• **Aim**:
Please write out the data again without changes, starting at the line containing "Click Cardiff Rugby's 46 points total" and ending at the line containing "click(630, 293)", both included, and omit the pictures.

• **Task inputs**:

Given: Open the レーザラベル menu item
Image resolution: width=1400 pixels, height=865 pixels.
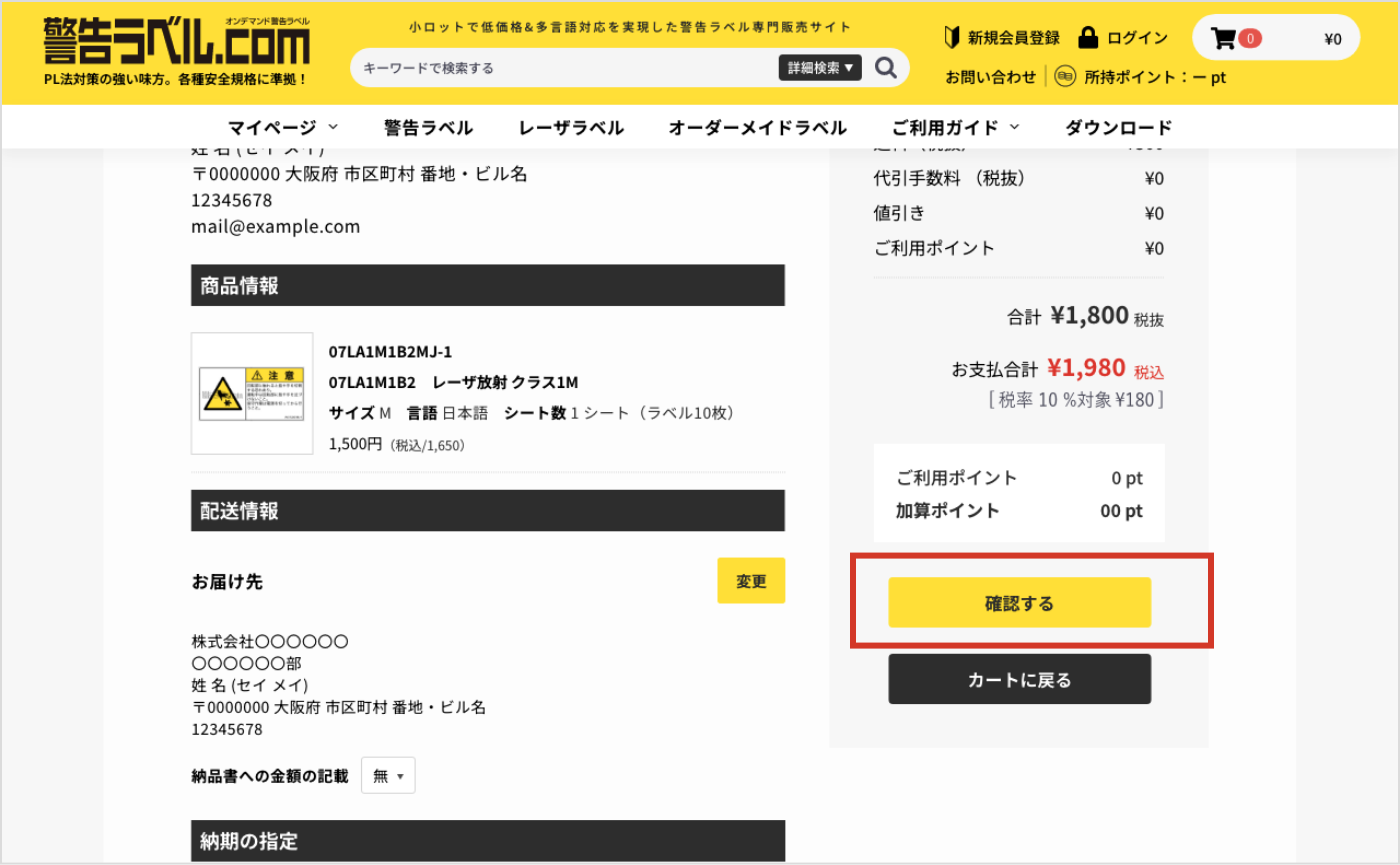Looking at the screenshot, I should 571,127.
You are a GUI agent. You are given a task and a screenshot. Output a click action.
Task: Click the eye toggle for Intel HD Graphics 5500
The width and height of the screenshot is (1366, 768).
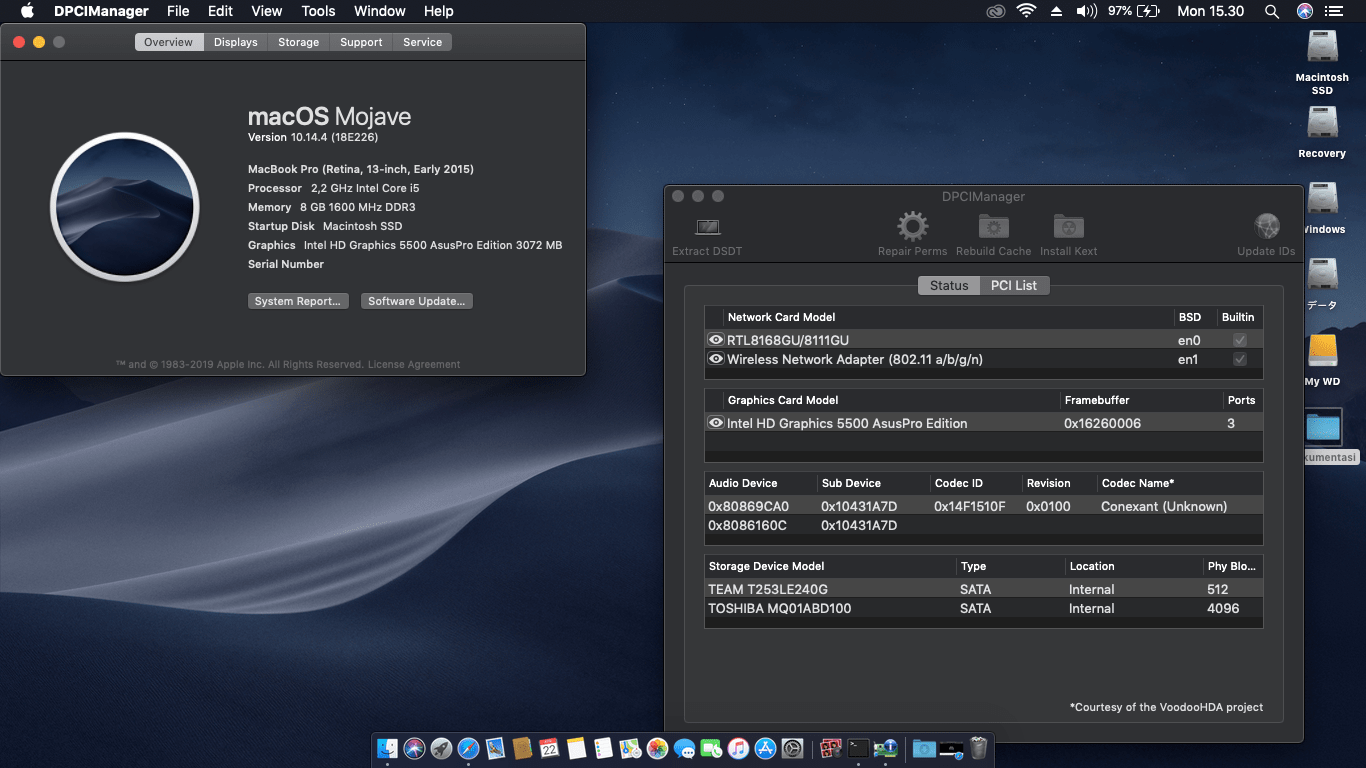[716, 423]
* * *
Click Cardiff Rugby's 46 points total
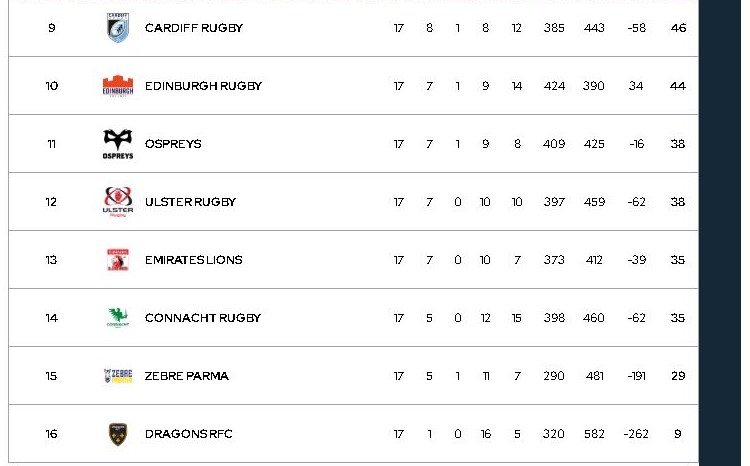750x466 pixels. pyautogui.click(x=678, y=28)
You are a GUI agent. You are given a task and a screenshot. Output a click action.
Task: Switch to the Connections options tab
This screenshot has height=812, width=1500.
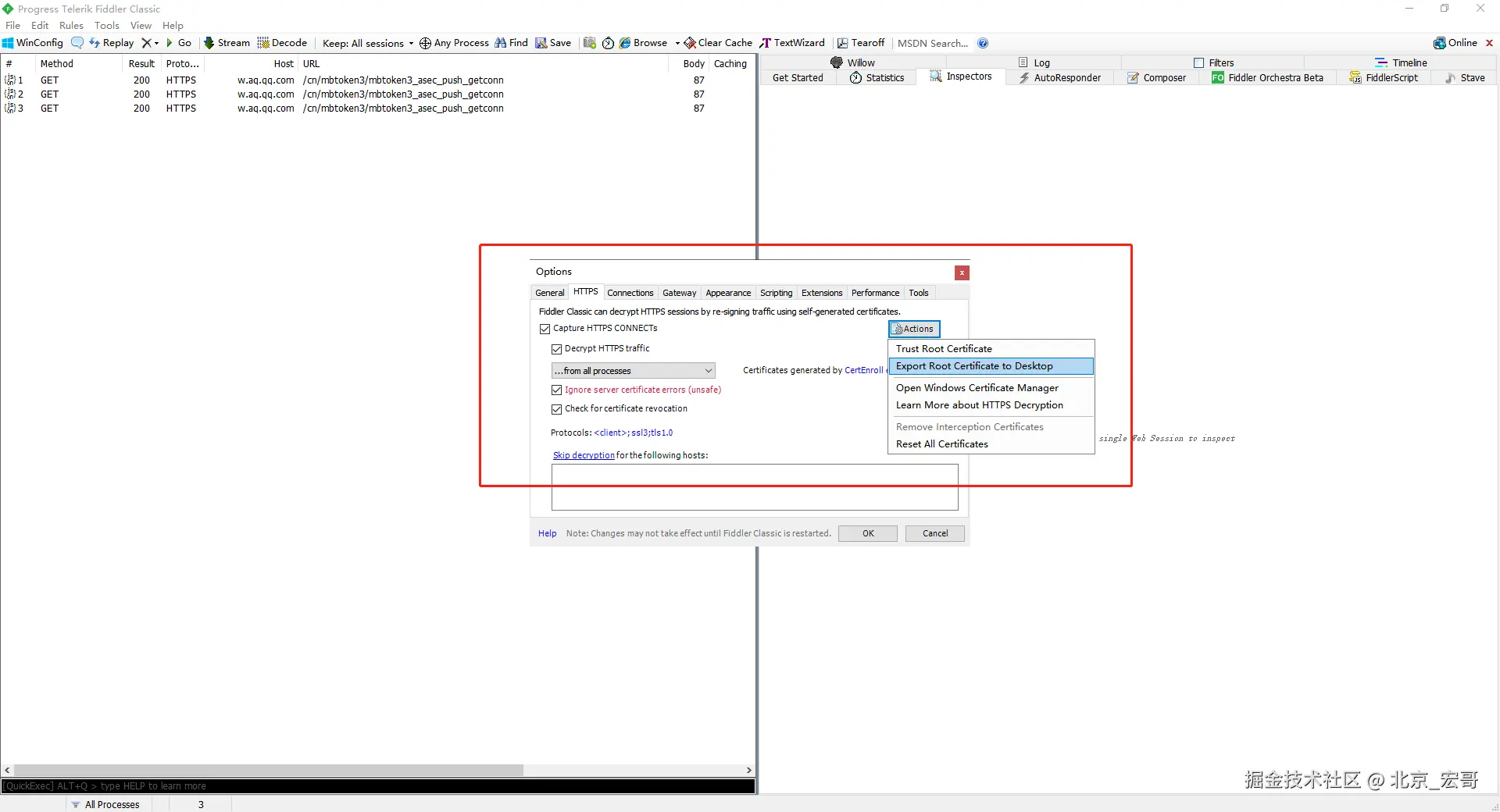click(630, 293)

• **The reply**:
Click Cardiff Rugby's 46 points total
750x466 pixels. pyautogui.click(x=678, y=28)
You are a GUI agent. You are given a task and a screenshot. Output a click action.
Task: Switch to the Connections options tab
This screenshot has height=812, width=1500.
click(630, 293)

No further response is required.